Under the prior policy, a stun gun could be used only if the suspect were “isolated and contained.”  That meant that a stun gun could not be used if there were a hostage or other innocent person nearby. The new policy provides that an officer must consider whether there is a substantial risk that an innocent person might inadvertently be struck by the electrode darts.  An officer should fire a stun gun, despite such risk, only when necessary to protect the nearby innocent person from attack.  The new policy recognizes that there are instances when firing a stun gun would be the safest alternative for the innocent person.

The prior policy contemplated that stun guns would be used, for the most part, only if a SWAT team were deployed.  However, the law enforcement community expressed concern that the prior policy failed to recognize that officers who are first on the scene of a rapidly developing use of force situation may need to act quickly with a stun gun, before other units arrive, in order to resolve a confrontation before it escalates to the point where deadly force is required.

The new policy generally brings the rules for stun guns into line with the policy adopted in March 2008 for less lethal ammunition.  That policy established a new level of force called “enhanced mechanical force” immediately under deadly force.

Under the Attorney General’s Use of Force Policy, deadly force may only be used when an officer reasonably believes such force is immediately necessary to protect an officer or another person from imminent danger of death or serious bodily injury.  The rules for less lethal ammunition, and now stun guns, do not require that the threat of death or serious bodily injury be imminent or immediate.

The prior policy allowed for use of a stun gun only against a suspect who was armed with a deadly weapon.  The new policy permits use of a stun gun against a person who is posing a risk of death or serious bodily injury to another person by, for example, choking the person, kicking the person’s head, or holding the person and threatening to strangle him or her.

The new policy allows use of a stun gun in several other circumstances where it was prohibited under the prior policy.  The new policy allows an officer to use a stun gun, if needed, to prevent the escape of a suspect believed to have caused or attempted to cause the death or serious bodily injury of another.

The prior policy absolutely prohibited use of a stun gun against a handcuffed subject as well as use of a stun gun in “drive stun mode,” meaning when the device is placed directly against the subject instead of being fired from a distance.  The new policy allows for those two uses of a stun gun in circumstances where deadly force would be permitted or where there is an imminent threat that the subject will kill or cause serious bodily injury to himself or herself.  The new policy allows a stun gun to be used against a handcuffed suspect only if other types of physical or mechanical force are not available, would not be effective, or would be too dangerous for the officer to attempt to use.
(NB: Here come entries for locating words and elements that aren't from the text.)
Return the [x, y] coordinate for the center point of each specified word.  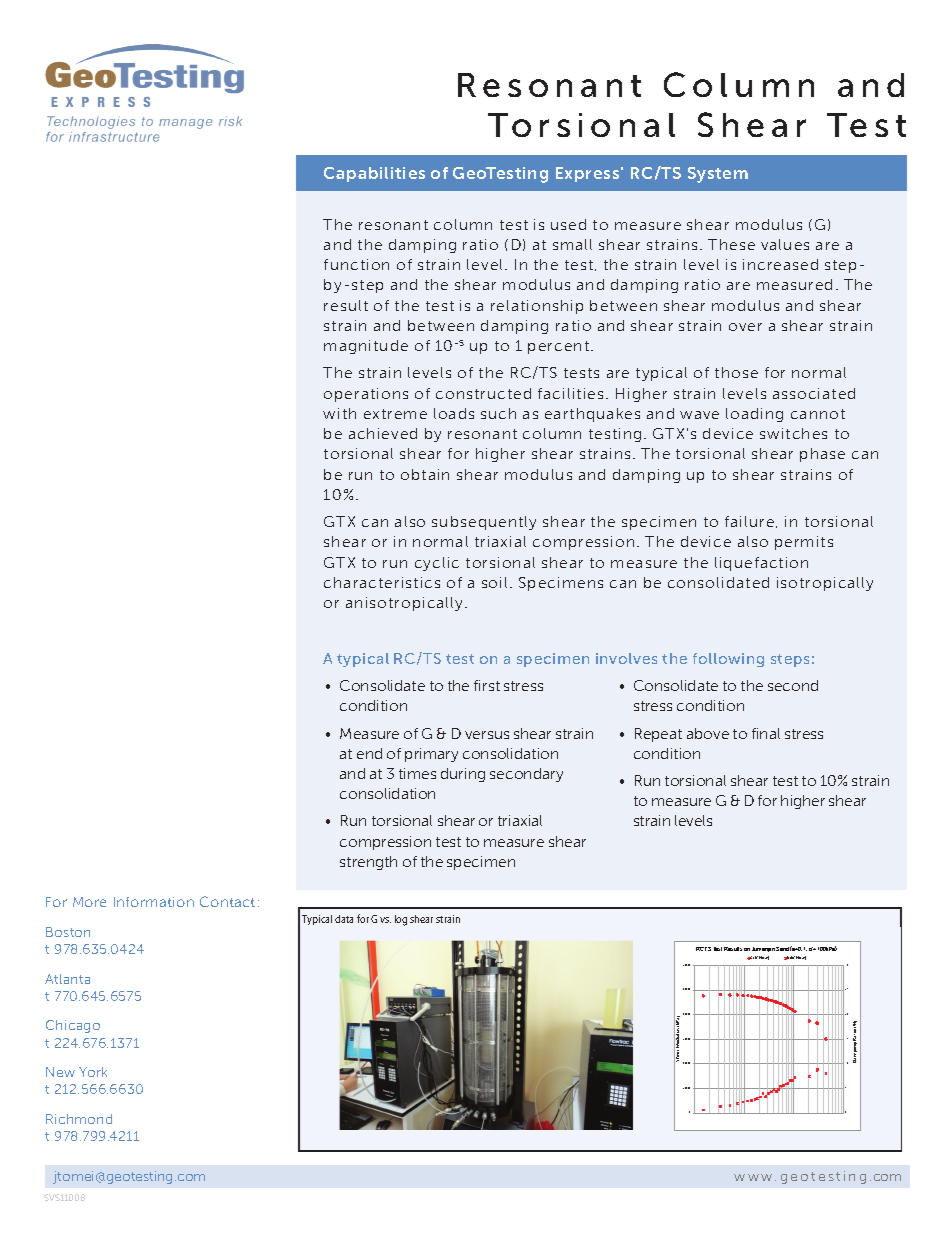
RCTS [703, 949]
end [369, 753]
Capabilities [374, 174]
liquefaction [761, 564]
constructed [483, 393]
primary [431, 755]
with [339, 413]
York [93, 1072]
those [736, 372]
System [718, 175]
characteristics [382, 582]
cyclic [437, 564]
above [708, 733]
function [356, 264]
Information [154, 902]
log [401, 920]
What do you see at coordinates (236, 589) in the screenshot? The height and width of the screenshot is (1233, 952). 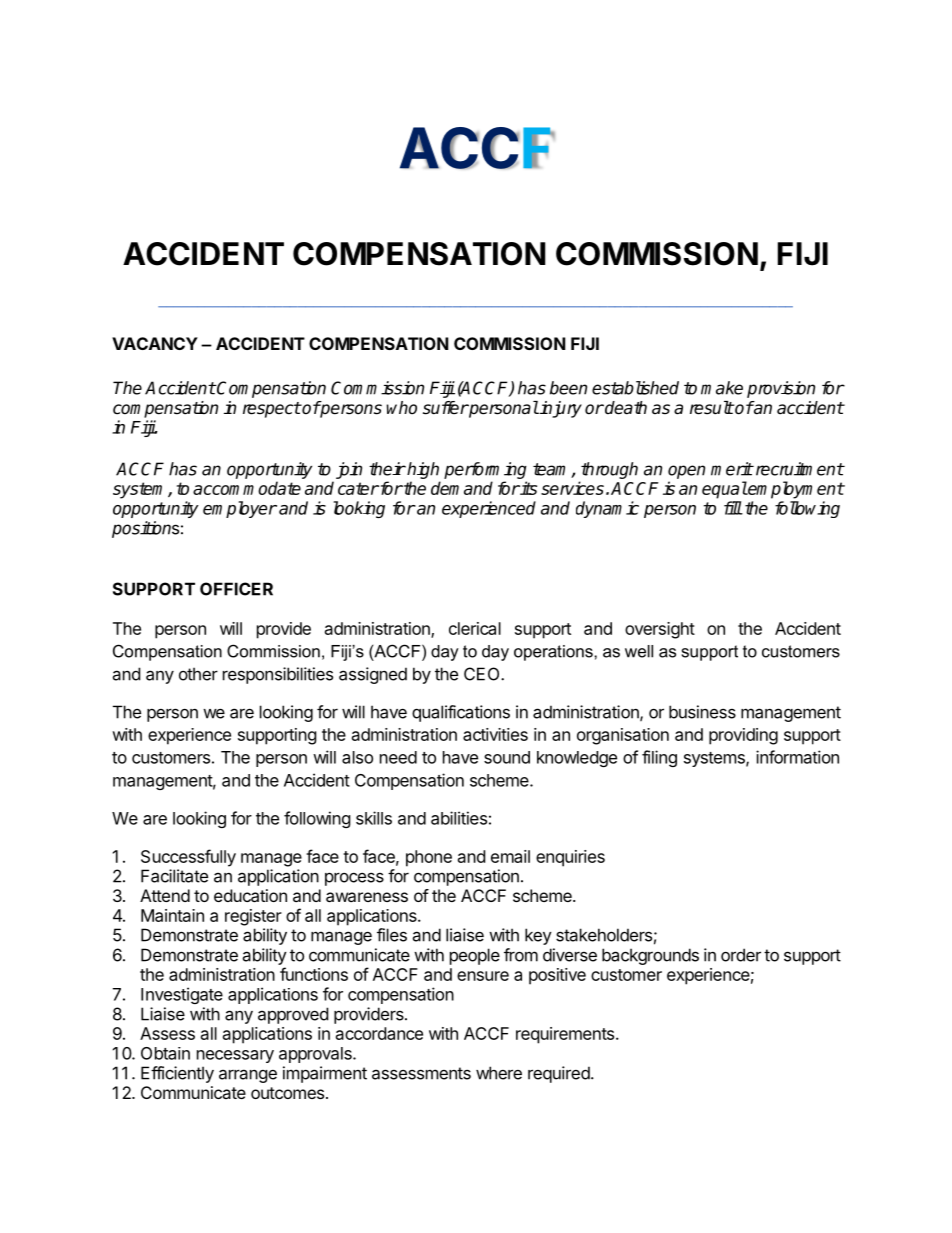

The new policy for stun guns recognizes that while they are designed and intended to be used as less lethal weapons, they can cause serious injury or death.  The policy requires officers to use particular care when using them against a person who may be vulnerable due to age or medical condition.

The policy prohibits use of a stun gun against the operator of a motor vehicle. It also prohibits the firing of two or more stun guns at a person at the same time.  It directs that a stun gun shall not be used against a person who is in a precarious, elevated position, unless reasonable efforts have been made to guard against a fall-related injury. It further directs that a stun gun shall not be used close to a body of water or flammable materials.

The policy imposes limits on when an officer may unholster and display a stun gun, including “spark displays,” in which an arc of electricity is emitted from the device as a demonstration to discourage resistance.  These restrictions are patterned closely after the current standard used to justify unholstering and exhibiting a firearm.

The policy makes clear that there is no requirement that an officer exhaust the option of using a stun gun before using lethal ammunition in any circumstance where deadly force would be justified and authorized under the Attorney General’s Use of Force Policy.